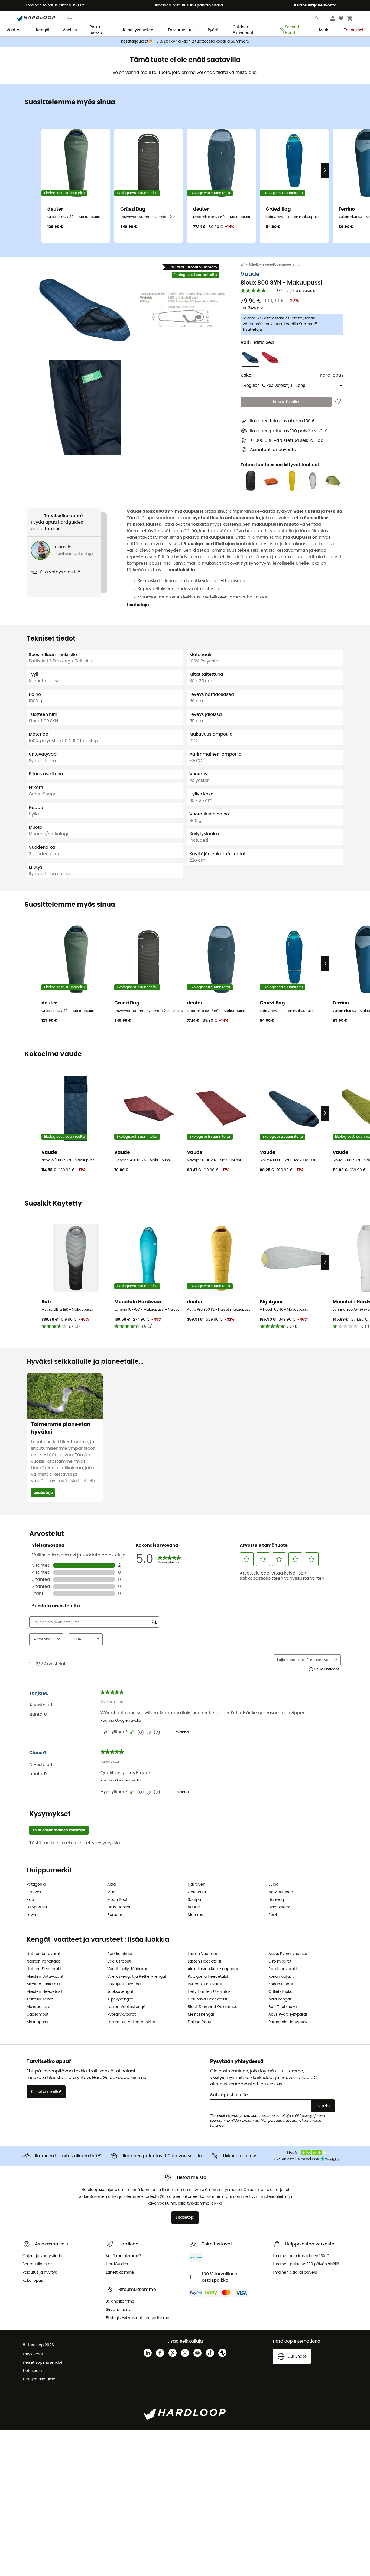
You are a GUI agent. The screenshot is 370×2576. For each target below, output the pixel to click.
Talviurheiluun (181, 30)
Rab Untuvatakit (283, 1969)
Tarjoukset (353, 30)
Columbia (197, 1892)
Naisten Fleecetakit (44, 1969)
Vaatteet (15, 30)
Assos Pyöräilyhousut (287, 1954)
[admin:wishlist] (337, 402)
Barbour (114, 1915)
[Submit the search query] (317, 19)
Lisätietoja (252, 330)
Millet (112, 1892)
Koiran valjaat (281, 1976)
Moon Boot (117, 1900)
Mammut (196, 1915)
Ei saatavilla (286, 402)
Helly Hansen (119, 1907)
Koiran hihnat (280, 1984)
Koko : (247, 375)
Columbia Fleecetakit (207, 1999)
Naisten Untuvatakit (45, 1954)
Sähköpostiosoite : (230, 2095)
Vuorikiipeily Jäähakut (127, 1969)
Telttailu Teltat (40, 1999)
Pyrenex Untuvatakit (206, 1984)
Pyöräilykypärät (121, 2014)
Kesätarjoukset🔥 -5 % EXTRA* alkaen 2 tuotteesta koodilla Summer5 (185, 41)
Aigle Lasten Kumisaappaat (213, 1969)
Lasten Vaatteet (202, 1954)
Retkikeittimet (119, 1954)
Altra (111, 1884)
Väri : (257, 342)
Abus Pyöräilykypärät (287, 2014)
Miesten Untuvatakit (45, 1976)
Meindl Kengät (201, 2014)
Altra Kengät (279, 1999)
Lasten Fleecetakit (204, 1961)
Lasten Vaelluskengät (127, 2007)
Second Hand (292, 30)
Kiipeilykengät (120, 1999)
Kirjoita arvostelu (300, 291)
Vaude (250, 274)
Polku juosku (96, 30)
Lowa (31, 1915)
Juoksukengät (120, 1992)
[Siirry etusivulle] (245, 265)
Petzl (272, 1915)
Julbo (273, 1884)
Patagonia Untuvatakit (289, 2022)
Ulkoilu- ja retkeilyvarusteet (270, 264)
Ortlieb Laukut (281, 1992)
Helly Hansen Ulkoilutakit (210, 1992)
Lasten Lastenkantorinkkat (131, 2022)
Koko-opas (331, 375)
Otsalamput (37, 2014)
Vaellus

-------

Look for "Naisten" in each line of the material, then copy the lines where it is found.

▶ Answer below
Naisten Fleecetakit (44, 1969)
Naisten Untuvatakit (45, 1954)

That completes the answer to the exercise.